Pixel coordinate grounding data:
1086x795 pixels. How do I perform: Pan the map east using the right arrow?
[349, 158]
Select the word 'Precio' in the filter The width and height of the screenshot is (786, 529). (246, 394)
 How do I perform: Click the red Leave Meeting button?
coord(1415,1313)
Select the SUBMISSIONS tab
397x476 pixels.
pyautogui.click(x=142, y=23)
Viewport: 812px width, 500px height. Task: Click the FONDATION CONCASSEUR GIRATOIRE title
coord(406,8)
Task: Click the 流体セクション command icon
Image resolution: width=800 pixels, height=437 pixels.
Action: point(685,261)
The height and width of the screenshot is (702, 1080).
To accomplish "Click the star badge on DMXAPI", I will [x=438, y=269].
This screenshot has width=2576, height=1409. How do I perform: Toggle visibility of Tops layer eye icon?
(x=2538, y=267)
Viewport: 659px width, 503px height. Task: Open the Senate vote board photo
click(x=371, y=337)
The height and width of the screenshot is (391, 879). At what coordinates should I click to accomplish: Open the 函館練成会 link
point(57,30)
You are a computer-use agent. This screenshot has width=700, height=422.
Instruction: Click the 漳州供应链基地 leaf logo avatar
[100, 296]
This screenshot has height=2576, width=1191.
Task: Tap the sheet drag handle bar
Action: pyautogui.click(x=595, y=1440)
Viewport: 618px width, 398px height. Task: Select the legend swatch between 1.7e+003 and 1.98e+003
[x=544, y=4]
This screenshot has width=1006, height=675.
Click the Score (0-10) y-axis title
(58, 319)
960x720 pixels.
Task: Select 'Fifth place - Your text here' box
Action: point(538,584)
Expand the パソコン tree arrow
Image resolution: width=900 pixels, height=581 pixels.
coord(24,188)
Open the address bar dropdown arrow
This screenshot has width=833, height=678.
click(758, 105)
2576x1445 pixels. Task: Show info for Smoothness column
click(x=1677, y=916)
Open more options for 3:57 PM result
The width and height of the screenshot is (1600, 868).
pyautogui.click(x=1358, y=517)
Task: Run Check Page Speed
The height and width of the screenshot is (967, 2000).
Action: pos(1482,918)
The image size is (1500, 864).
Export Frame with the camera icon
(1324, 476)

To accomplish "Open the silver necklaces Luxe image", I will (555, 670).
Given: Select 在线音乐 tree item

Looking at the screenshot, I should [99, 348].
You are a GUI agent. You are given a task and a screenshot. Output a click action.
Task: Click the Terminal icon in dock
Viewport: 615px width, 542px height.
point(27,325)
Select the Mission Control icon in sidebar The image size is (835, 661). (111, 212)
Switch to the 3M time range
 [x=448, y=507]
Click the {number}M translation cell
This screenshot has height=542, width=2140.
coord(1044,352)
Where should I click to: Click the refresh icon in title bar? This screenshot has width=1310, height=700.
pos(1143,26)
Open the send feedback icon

__Assignment__.
Looking at the entries, state how many lines hold the string "will", with the number as the sole reply.

__Answer for the task__.
2